Throughout those 45 months I struggled with supply, jaundice, latch, clogged ducts, night feedings, gas, learning to nurse under a cover, pumping, two of the three not taking the bottle and the list goes on with things I probably have removed from my memory. It might sound like a lot but really its easy street compared to the journey of many other mothers.
The mothers who cry because their nipples are cracked and bleeding.
The mothers who cry because they have taken everything out of their diet and their baby still has severe reactions to their milk.
The mothers who cry because of over-supply, or under-supply or just because they feel like they can never get a handle on their supply.
The mothers who cry because no matter how much special teas they drink or special foods they eat they just don’t make enough.
The mothers who cry because they sit there alone, in a dark room, listening to the rhythmic sounds of their pump, questioning how much longer they can do this.
The mothers who cry because they just don’t want to breastfeed and they are sick and tired of the judgement.
The mothers who cry because they scan the formula aisle wondering how they are going to be able to afford it.
The mothers who cry because they feel trapped when only their breast can comfort their children.

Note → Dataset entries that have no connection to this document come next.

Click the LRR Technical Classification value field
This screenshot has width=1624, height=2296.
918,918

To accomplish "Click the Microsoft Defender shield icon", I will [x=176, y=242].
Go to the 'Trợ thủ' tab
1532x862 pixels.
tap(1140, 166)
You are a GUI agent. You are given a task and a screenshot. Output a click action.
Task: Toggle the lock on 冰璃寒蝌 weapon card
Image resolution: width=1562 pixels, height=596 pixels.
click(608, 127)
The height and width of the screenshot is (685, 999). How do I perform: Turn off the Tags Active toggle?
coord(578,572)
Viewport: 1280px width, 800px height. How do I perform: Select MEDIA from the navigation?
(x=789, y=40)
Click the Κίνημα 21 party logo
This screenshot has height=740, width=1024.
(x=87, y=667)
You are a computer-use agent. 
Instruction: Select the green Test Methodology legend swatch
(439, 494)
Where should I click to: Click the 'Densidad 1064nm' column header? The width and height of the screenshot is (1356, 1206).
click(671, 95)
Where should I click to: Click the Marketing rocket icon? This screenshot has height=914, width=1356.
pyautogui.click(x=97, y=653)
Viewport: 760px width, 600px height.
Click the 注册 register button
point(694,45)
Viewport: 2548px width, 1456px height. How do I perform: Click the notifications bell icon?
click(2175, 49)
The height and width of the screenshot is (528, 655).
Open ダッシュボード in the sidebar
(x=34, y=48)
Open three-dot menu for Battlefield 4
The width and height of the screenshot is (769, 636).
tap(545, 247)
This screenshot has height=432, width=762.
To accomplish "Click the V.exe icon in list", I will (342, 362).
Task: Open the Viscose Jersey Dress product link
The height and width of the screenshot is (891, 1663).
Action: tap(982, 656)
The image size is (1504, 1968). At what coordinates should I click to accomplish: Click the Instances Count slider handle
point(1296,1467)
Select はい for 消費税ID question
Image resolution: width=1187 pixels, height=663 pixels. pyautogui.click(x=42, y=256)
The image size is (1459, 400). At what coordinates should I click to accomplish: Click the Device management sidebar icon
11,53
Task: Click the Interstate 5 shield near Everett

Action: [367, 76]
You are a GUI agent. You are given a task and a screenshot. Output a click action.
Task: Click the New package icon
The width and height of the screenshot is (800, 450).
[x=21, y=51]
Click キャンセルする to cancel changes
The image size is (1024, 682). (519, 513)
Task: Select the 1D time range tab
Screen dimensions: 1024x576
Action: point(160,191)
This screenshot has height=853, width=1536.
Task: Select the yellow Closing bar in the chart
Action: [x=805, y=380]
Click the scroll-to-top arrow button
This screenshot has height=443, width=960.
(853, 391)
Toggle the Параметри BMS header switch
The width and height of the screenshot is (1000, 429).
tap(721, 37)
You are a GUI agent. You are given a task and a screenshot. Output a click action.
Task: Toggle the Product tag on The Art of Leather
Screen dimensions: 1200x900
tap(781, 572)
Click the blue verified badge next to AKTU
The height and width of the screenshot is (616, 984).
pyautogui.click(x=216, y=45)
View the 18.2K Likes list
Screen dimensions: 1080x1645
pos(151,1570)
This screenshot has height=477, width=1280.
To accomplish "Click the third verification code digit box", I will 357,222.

The terrifying feeling of never being able to leave.
The mothers who cry because feeding your baby is hard work and with the stress of it all the only thing building is resentment instead of love.
The mothers who cry because they reached the goal they never thought they would; 1 week, 1 month, 1 year.
The mothers who cry because of disappointment and failure, put on them by others but mostly by themselves.
Everywhere there are mothers crying, because despite their differences their journey is actually the same. A mother yearning for help to make the best decision possible for their children. This is why I am so excited to share this amazing resource with all of you.
Happy Family Infant Feeding Platform is a site dedicated to helping you succeed at your feeding goals, whatever they might be. The goal of this platform is to arm you with the information to help make breastfeeding a reality. But they know firsthand that it isn’t always possible or easy, so Happy Family wants to provide the support and tools to feel confident with your feeding journey.
Despite all of my struggles I only have one picture in my mind of these past 45 months. Two beautiful eyes glaring up at me. A curl of her lip as our eyes meet. Almost as though she was telling me something. Thanking me. Letting me know that together we can conquer it all. Yes I fed my baby with my breast. You might be feeding your baby with a bottle. Regardless of what your journey looks like we all see those beautiful eyes looking up at us. Thanking us for loving them so much as we do. Thanking us for sacrificing all that we have and crying those tears. In this moment, all those tears melt away and all that is left is us. A mother and a baby. There isn’t a more beautiful thing in the world.